A Clean Life
March 27, 2016

Close your eyes and watch your breath. As the breath comes in, think of it sweeping through the whole body, cleaning out any cobwebs of tension you might feel in the back and in the front. Any place you might notice where you’re holding a lot of tension in the body, allow it to relax and just breathe right through. Clean it out. Try to clean out your mind as well. Any thoughts that deal with the past and the future, for the time being just put them aside. You just want to be alert and awake, right here, right now.

Today we’re commemorating the passing away of Luang Lung, who was very helpful to our monastery. He was a city monk in Bangkok, yet he lived a very simple life. He was the bhattuddesaka, the monk in charge of assigning meals and assigning invitations at Wat Makut, which was one of the wealthier monasteries in Bangkok, and yet he never kept anything for himself. There was a period when there was a scandal around a bhattuddesaka at another monastery. The newspapers started checking on the bank accounts of the different ones throughout the city. They found that Luang Lung was the poorest of the group. Whatever he got, he gave to other people. He didn’t keep things for himself. He saw that the virtue of generosity was much more valuable than the things that people could amass. So he was very generous. He lived a very clean life.

When we commemorate someone who’s lived like that, we want to turn around and look at ourselves. Is our life clean? In what ways are we holding on to things that we shouldn’t be holding onto? Learn how to let go, let go, let go. Let go of your greed. Let go of your aversion, your delusion. Let go of, as the Buddha called, the four bases for going off course. We go off course sometimes because we like somebody, we play favorites. Other times, because we don’t like people, so we mistreat them. Sometimes we’re deluded and fooled by people, and sometimes we’re afraid of them. We do things that are unfair because we are afraid of somebody’s power.

We have to learn not to let those things take over our minds. Clean them out. After all, the most valuable things we have are our actions, and if our actions are made dirty by things like this, then the results of those actions are not going to be clean, either. So when you’re acting, make sure that you’re trying to be as fair as possible. Of course, you want to be treated fairly by other people, so try to be fair in your dealings with others as well. If you see that you’re beginning to get biased because you like somebody or you hate somebody or you’re afraid of somebody, step back and ask yourself: What are you going to gain in the long term by following through with that bias? Nothing at all.

It’s like a person who walks bent over. As you bend over and keep bending over, then over time you get to the point where you can’t walk straight.
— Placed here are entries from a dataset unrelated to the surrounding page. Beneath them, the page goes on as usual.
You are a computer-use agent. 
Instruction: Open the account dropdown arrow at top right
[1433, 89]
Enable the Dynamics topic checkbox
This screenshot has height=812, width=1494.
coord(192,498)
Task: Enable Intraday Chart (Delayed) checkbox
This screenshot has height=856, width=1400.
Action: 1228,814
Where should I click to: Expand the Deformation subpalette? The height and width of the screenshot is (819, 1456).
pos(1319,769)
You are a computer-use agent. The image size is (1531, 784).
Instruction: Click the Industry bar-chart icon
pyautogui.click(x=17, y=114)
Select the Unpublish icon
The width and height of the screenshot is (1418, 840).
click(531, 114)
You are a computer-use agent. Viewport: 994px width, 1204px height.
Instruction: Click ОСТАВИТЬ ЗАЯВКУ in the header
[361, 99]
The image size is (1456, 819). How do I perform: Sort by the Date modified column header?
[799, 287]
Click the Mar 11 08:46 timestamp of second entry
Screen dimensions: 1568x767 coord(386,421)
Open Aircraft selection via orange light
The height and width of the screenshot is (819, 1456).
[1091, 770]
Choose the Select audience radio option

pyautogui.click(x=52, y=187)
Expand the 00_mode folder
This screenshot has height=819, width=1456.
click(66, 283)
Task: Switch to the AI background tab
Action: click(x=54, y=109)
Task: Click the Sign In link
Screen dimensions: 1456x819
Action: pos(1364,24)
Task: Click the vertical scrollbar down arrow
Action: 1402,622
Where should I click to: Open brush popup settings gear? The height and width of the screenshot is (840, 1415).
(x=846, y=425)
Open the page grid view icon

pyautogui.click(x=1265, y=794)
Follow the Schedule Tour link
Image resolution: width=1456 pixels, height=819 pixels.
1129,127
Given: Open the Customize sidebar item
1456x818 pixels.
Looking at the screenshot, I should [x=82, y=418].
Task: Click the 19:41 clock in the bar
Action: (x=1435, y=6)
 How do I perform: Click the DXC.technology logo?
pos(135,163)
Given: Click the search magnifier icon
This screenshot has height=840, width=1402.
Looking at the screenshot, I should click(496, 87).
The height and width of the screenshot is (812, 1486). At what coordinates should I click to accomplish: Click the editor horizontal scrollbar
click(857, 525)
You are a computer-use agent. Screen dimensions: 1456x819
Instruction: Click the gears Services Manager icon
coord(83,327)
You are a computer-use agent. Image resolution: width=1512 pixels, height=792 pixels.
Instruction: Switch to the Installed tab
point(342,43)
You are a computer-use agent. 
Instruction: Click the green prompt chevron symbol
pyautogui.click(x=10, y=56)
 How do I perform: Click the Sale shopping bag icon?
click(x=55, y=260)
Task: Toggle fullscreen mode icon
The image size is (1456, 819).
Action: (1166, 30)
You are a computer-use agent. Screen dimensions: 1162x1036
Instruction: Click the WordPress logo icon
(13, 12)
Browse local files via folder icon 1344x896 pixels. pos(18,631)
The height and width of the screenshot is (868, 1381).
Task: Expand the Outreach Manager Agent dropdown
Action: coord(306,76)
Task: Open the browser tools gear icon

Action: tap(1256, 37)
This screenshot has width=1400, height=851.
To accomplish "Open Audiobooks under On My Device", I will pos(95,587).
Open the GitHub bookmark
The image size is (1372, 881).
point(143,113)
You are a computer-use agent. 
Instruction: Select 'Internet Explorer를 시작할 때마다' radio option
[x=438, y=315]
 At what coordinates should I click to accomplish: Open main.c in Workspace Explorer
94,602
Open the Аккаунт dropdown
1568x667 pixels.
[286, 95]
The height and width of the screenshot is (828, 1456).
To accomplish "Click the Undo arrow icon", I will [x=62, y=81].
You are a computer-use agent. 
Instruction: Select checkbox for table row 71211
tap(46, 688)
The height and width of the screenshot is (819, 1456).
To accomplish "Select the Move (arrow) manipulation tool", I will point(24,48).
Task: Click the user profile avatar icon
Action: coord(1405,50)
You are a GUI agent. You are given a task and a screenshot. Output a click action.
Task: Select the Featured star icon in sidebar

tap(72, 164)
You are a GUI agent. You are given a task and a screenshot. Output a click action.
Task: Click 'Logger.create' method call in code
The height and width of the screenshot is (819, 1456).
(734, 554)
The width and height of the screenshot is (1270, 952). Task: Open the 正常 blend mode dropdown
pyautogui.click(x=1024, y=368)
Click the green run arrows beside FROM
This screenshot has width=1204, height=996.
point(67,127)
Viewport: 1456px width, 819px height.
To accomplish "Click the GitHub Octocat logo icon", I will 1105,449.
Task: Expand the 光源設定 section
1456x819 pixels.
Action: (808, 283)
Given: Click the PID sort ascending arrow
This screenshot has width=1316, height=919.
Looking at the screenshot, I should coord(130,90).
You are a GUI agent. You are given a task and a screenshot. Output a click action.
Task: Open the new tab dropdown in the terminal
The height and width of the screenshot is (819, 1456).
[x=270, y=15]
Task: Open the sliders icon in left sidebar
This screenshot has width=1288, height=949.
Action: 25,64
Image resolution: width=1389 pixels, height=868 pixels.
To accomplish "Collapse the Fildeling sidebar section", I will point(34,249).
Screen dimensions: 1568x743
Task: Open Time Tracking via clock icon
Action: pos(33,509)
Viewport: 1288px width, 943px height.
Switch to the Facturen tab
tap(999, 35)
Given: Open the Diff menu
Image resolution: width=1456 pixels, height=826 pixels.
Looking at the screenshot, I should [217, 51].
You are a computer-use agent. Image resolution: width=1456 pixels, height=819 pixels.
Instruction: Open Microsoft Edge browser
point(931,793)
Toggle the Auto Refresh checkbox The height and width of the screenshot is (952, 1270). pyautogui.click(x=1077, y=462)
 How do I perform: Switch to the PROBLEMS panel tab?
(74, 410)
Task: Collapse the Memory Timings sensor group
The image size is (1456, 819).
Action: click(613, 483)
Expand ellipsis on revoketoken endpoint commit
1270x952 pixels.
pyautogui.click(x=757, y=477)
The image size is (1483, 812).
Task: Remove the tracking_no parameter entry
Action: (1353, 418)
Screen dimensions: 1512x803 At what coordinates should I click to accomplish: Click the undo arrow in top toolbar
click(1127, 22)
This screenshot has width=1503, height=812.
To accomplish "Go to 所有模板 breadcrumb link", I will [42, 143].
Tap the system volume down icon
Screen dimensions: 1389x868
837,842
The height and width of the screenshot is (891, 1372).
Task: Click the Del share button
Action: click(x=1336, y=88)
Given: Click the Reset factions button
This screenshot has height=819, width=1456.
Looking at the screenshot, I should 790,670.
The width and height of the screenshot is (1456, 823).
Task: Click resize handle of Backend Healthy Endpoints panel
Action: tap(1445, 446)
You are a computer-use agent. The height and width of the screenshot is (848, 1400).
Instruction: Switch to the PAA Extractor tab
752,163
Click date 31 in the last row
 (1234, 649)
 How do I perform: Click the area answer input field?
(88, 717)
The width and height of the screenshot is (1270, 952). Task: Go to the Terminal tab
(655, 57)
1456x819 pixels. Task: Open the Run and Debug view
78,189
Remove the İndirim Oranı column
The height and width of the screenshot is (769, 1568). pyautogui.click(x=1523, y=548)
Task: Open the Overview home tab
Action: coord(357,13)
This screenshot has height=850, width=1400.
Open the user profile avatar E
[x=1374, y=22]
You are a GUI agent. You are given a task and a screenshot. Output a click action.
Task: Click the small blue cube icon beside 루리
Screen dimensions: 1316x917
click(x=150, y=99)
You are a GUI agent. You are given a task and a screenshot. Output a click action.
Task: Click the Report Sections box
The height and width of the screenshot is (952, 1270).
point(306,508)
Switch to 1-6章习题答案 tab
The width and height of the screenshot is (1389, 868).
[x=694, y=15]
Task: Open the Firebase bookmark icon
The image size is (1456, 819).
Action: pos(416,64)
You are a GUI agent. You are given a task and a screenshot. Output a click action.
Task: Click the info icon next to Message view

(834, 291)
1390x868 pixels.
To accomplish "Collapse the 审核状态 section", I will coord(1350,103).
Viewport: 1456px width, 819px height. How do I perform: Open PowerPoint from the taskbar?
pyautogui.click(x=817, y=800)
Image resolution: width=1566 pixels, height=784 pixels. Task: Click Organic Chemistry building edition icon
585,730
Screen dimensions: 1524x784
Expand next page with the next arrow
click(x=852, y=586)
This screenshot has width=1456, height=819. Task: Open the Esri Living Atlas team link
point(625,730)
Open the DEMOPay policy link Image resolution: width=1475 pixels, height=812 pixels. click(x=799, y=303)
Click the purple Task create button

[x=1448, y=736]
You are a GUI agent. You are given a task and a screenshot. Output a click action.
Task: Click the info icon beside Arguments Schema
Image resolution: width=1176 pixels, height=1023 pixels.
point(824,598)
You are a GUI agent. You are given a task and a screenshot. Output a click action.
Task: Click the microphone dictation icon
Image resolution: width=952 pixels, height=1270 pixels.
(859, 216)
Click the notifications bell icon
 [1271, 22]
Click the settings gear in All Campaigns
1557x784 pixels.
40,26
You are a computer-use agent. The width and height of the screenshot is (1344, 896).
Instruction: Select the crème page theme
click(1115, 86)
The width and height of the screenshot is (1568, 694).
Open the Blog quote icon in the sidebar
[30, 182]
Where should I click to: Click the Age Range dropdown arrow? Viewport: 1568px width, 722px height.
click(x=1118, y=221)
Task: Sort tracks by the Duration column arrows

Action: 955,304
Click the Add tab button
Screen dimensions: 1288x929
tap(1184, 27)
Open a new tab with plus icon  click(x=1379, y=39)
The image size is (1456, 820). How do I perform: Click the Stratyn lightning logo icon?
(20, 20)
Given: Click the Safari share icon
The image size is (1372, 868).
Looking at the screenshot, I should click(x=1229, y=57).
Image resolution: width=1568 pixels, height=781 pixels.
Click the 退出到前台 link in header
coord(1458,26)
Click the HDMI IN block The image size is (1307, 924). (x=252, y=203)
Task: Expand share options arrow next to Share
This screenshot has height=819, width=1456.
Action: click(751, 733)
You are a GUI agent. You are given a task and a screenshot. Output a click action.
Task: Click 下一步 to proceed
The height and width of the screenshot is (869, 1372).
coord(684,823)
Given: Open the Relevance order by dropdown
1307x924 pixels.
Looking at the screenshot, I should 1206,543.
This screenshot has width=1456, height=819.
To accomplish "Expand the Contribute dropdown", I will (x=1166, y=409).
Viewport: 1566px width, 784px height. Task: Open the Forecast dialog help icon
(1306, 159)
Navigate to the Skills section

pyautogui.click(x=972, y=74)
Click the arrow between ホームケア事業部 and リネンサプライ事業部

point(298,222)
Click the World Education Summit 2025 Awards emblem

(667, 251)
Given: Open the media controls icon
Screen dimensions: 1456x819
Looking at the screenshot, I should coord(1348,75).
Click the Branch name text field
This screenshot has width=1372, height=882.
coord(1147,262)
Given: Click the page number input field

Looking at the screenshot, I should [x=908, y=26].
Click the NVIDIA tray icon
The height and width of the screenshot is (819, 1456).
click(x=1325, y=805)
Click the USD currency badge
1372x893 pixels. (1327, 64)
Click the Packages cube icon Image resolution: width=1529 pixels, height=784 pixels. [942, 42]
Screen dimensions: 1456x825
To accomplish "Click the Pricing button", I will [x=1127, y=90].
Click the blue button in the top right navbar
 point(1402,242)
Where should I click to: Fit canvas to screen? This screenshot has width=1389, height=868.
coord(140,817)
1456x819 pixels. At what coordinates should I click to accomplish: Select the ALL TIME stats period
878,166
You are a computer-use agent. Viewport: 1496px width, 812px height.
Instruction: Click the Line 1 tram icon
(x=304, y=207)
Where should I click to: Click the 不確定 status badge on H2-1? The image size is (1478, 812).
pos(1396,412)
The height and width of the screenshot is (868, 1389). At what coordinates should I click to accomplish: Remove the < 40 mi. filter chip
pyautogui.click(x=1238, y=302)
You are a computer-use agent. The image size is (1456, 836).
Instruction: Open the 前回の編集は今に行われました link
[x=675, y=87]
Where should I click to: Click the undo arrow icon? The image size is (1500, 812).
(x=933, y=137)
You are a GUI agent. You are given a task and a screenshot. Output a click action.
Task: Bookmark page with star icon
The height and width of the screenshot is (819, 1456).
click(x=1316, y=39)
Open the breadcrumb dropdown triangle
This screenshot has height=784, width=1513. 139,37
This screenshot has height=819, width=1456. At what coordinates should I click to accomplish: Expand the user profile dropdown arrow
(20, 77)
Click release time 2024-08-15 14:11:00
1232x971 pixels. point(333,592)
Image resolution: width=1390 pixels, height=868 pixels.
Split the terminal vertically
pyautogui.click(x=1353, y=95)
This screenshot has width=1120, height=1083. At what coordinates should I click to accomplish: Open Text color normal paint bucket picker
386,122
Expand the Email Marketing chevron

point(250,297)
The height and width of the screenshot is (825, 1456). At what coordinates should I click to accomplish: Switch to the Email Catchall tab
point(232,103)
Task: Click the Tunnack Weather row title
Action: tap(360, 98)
So try to straighten out your life, clean up your life, clean out your mind. Try to be fair in all your dealings with other people.

In that way, we take the goodness of other people and we make it part of our own. This is one of the reasons why we have commemorations like this: to try to remember that there have been good people in the world, and we don’t want their goodness to die. It’s one thing to think about them, but it’s even better to imitate them.

This is what the Buddha said. This is what admirable friendship is all about. You find admirable friends, but to make the friendship with them an admirable friendship, you have to imitate their good qualities. You imitate their virtue, their generosity, their conviction, their discernment. That’s when the friendship itself becomes admirable, and you become an admirable person as well.

So, think of all the good people in the past—Luang Lung among them—and of all the good things they’ve done. See what you can do to maintain their goodness, keep their goodness alive in your own thoughts, words, and deeds. Meditation, of course, is one way of helping with this because it gives you the strength to pull back from any unskillful habits you have. You can tell yourself, “I’ve got a better alternative here. I can live my life in line with a mind that’s in line with the Dhamma, rather than going off course.”

And when you stay with the Dhamma, that’s when you’re safe.